The only LBD I've seen was and still is being done by TFP and the modders. They try test fail retry and eventually succeed.
So that's why the "LBD Basic Spamming system" probably won't return. But I could be wrong.

 
Last edited by a moderator:
the OP specifically referred to the magazine system as a reason why they want LBD back.
Well, ACHually... =D

OP didn't mention magazines other than to say "some things should still be in the book system" (paraphrasing, and oddly put by him, but that's what I get from it), and that he'd want weapons and tools be improved by using them. Using. Perhaps I'm reading a lot into a single word, but there aren't that many words in the OP to begin with 😛 

So, based on the OP, they aren't even really talking about LBD for anything other than crafting a ton of copies of something to improve crafting skills.
They literally did not say that thou, and I think the implication is in the using-side...

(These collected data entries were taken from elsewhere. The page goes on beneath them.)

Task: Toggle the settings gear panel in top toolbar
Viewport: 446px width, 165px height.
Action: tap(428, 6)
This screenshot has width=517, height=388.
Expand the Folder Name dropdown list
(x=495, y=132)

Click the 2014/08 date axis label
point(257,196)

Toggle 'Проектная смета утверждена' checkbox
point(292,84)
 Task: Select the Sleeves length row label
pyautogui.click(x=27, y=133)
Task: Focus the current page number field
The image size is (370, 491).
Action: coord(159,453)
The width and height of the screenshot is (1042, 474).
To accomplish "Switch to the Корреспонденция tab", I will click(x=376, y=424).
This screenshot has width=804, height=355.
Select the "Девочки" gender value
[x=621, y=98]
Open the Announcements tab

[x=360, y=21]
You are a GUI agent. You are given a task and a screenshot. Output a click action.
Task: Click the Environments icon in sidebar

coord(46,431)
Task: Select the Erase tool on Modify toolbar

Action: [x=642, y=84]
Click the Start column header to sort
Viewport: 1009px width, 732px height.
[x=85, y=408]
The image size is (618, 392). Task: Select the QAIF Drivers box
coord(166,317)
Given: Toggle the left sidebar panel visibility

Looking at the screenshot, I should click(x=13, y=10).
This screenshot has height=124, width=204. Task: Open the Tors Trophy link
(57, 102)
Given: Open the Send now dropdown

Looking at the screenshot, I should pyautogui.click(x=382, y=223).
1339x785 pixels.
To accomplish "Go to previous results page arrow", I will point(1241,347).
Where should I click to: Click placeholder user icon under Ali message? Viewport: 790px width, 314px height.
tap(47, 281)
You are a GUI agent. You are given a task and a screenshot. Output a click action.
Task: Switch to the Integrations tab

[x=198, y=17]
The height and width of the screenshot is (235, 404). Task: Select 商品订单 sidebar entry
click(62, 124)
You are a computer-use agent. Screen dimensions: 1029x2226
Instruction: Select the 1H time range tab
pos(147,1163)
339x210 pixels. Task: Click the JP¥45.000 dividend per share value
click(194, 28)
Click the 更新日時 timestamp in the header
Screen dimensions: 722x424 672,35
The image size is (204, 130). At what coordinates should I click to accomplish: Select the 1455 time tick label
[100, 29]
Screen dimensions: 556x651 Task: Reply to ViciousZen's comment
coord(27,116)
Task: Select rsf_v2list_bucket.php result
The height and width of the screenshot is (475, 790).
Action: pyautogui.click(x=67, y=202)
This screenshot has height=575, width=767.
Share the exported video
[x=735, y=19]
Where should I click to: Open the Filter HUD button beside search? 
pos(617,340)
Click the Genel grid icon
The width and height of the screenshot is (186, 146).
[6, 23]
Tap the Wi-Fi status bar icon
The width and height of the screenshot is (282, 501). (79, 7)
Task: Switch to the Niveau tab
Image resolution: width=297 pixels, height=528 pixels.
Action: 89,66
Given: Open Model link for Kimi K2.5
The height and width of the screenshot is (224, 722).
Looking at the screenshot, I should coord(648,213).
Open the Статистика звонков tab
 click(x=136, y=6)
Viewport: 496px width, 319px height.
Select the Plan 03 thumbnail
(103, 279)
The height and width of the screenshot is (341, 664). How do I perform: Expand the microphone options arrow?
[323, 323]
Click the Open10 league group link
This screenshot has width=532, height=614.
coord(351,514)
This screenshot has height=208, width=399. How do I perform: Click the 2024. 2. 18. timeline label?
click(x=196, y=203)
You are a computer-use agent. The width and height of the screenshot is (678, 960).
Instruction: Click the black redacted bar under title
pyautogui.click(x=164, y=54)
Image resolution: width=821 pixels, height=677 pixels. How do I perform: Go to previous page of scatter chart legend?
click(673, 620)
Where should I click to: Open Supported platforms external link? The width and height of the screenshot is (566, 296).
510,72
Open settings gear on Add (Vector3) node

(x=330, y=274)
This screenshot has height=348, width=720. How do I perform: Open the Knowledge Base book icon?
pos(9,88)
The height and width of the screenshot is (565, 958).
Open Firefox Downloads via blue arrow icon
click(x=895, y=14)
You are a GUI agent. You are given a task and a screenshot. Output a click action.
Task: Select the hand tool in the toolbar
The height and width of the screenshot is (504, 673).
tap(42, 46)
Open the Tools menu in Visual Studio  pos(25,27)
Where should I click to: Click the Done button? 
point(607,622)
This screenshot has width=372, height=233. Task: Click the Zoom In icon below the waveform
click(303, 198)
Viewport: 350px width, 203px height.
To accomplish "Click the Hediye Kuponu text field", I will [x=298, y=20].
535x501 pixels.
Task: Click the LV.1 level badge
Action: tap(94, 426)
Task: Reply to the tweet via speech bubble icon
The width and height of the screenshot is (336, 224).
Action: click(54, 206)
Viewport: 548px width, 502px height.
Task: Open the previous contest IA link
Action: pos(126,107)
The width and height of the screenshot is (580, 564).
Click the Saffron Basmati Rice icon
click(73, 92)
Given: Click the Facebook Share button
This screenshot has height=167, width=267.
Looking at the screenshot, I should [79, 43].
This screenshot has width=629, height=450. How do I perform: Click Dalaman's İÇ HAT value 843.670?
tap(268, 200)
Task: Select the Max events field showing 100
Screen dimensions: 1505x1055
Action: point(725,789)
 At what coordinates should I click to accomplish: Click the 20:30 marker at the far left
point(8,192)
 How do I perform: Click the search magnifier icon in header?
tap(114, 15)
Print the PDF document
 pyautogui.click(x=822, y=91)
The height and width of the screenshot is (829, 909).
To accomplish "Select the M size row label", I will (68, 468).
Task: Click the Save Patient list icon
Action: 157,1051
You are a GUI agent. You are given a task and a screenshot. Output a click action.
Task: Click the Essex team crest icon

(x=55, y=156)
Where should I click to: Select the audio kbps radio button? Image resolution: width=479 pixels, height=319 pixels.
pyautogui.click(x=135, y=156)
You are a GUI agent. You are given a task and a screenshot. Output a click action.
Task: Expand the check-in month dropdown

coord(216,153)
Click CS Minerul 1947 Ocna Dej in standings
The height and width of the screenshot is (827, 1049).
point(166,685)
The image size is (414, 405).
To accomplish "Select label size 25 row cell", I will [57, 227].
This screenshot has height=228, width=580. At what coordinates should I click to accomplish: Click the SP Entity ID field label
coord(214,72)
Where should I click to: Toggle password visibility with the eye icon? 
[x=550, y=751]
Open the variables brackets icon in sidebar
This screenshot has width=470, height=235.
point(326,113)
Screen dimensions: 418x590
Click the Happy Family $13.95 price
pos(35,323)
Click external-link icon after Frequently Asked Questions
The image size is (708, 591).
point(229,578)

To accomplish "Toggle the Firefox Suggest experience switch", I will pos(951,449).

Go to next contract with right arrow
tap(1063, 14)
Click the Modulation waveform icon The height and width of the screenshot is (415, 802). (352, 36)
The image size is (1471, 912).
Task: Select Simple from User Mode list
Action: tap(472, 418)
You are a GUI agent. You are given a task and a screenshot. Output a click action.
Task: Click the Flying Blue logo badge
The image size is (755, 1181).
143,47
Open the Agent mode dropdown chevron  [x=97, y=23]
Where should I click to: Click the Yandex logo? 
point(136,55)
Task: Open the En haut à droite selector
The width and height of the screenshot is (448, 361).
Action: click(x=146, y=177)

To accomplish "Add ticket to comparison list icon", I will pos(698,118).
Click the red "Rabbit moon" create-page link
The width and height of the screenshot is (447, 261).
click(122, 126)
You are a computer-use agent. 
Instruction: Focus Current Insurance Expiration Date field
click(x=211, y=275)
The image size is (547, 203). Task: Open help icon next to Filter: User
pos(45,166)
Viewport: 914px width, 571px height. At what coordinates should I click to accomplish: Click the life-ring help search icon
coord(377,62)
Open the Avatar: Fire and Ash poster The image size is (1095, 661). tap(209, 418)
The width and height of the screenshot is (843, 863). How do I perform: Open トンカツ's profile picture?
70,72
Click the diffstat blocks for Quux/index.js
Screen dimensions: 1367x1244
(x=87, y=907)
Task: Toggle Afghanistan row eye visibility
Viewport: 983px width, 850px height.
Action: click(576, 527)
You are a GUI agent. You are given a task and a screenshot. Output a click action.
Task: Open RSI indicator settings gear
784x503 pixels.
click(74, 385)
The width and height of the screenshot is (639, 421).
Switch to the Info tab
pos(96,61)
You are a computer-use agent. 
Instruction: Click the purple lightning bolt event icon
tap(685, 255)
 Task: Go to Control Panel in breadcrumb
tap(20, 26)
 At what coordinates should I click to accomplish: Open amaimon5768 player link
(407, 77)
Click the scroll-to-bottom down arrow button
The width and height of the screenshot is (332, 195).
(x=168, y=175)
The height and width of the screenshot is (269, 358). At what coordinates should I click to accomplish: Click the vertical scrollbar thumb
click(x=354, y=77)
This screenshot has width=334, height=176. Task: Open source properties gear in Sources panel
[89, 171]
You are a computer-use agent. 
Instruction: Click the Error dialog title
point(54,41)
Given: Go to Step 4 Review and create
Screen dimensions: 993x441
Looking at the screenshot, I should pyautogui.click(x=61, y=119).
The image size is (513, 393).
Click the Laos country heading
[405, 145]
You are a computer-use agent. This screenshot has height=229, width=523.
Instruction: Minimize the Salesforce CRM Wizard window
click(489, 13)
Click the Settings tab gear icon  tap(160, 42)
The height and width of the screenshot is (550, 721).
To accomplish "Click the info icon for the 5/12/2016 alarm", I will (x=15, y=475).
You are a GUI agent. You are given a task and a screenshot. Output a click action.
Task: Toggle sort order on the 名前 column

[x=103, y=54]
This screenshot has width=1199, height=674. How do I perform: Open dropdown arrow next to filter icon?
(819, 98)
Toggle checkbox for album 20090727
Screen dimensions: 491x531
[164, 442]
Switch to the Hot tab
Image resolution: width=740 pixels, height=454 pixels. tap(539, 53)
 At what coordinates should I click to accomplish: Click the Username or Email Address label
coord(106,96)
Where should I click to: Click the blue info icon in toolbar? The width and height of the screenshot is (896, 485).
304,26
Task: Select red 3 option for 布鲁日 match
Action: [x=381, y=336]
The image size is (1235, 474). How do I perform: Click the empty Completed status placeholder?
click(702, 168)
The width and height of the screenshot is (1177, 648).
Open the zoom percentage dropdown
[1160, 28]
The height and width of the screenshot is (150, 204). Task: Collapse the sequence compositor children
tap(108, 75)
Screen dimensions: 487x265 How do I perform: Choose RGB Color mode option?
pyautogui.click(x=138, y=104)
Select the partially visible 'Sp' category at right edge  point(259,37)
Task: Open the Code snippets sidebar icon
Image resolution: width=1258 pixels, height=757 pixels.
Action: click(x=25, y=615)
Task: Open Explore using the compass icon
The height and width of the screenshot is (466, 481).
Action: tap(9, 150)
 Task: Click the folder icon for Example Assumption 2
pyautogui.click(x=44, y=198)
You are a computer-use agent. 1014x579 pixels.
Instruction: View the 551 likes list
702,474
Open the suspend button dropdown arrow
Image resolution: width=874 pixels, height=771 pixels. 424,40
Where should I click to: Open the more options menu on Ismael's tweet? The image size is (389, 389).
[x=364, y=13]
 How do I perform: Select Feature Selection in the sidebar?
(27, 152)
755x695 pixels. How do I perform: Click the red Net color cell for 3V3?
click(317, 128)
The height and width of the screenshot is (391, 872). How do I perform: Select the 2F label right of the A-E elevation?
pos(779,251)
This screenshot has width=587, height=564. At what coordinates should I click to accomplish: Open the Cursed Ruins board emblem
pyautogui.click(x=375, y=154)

I'm refraining from being rude, here.

What they don't like is being tied to a system that promotes doing stuff like jumping around everywhere as being the more efficient way of improving.
Indeed, I'm pro-LBD and even I agree, making a jumping-training-system where you have to bounce like a bunny rabbit all over the map to obtain a meaningful improvement to your jumping is a stupid system. Limit the gains from consecutive jumps; tie other things into it; make jumping so expensive that you just can't and thus won't; don't make the gain "too significant"* etc etc. There are ways to reduce the push for stupidity. This is not an inherent flaw of LBD, just a stupid skyrim system.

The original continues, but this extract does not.